Rose was furious with Winnie. “Richard, who’s never given you a cent!” Rose said.
“Well, I never asked him for any,” Winnie replied.
“I bet he can’t add six and four! He never could do anything but sport around and blow his own horn!” And Rose would have said a lot more, if she hadn’t been glad, in a way, that Winnie was taking on a bookkeeper, even a bad one. It hurt Rose that everybody in Bingley talked about Winnie’s not having a single clerk in the store, and coming home late at night summer and winter because he had to stay late totaling up his own accounts. Rose had had high aspirations when they first came to Bingley. Gradually she had turned loose of most of them, but she still longed for a refrigerator and a new sewing machine that worked by electricity. Now, what with paying Richard twenty-five dollars in cash every week, it was hopeless to dream of a refrigerator and a sewing machine anyways soon.

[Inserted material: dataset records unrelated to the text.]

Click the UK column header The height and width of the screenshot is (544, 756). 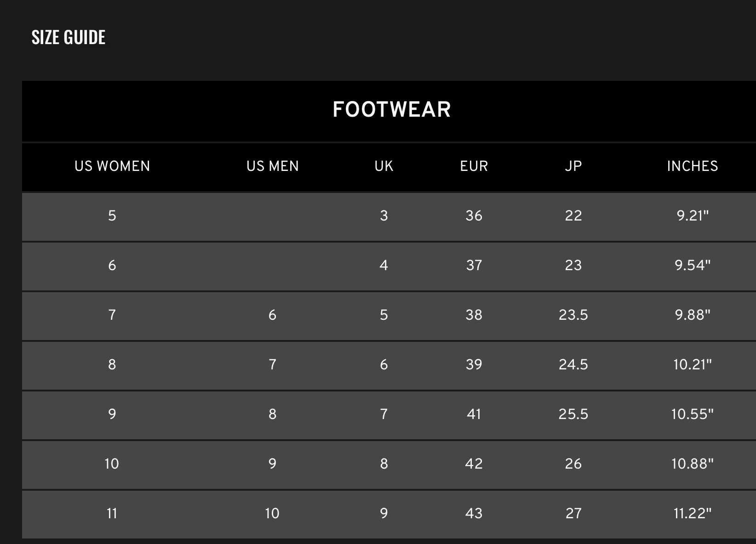click(384, 166)

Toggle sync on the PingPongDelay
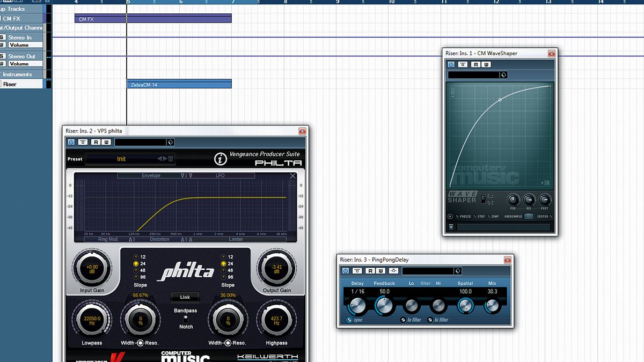point(350,320)
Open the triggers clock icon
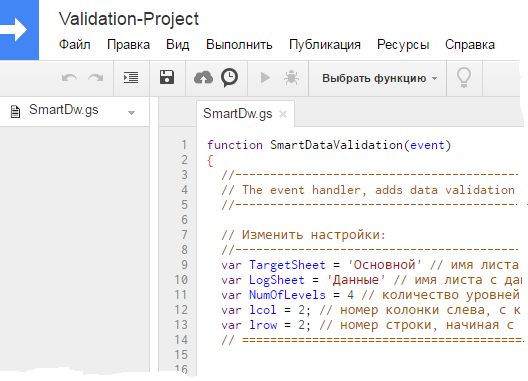This screenshot has height=381, width=528. coord(230,78)
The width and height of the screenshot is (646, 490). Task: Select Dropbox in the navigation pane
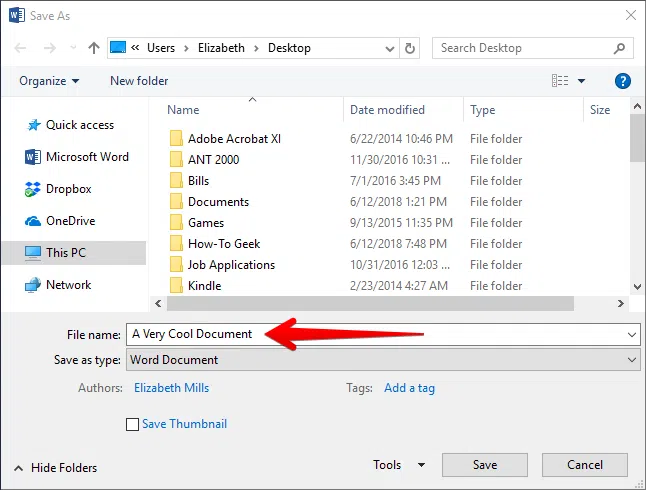point(68,189)
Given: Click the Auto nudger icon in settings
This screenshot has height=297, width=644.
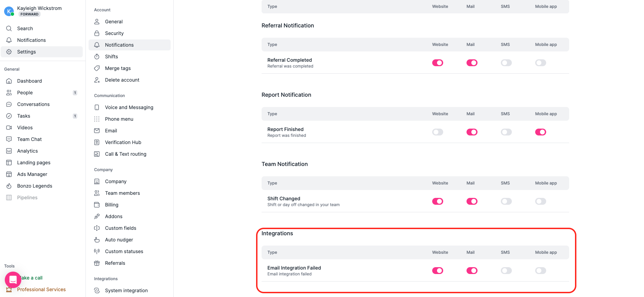Looking at the screenshot, I should [x=97, y=240].
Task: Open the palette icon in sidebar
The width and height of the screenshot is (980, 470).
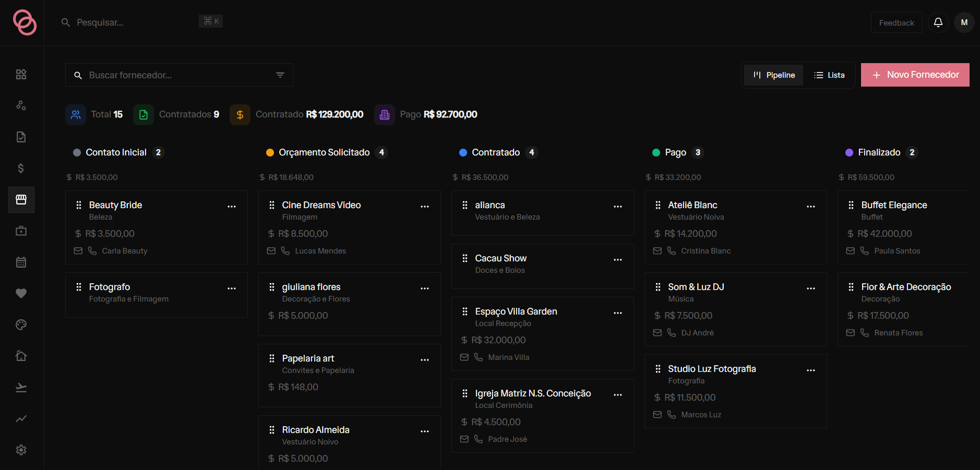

Richard had no knack at all for bookkeeping, or even arithmetic. He would sit bent over his desk in the back corner of the store all day, apparently working with his pen, but actually just doodling in the margins, and scheming up ways to make another pot of easy money and move on to a gayer place than Bingley. Far from helping Winnie with the clerking, on the rare occasions when there was more than one person in the store, Richard would choose these times to disappear entirely, sometimes into the bathroom, sometimes out the back door for a walk. He was trying to build up some social contacts in Bingley, and he did not want everybody in town to know that he was working for his brother. If Richard ever approached a counter, it was to pick out a new tie for himself, or to get himself a clean pair of socks.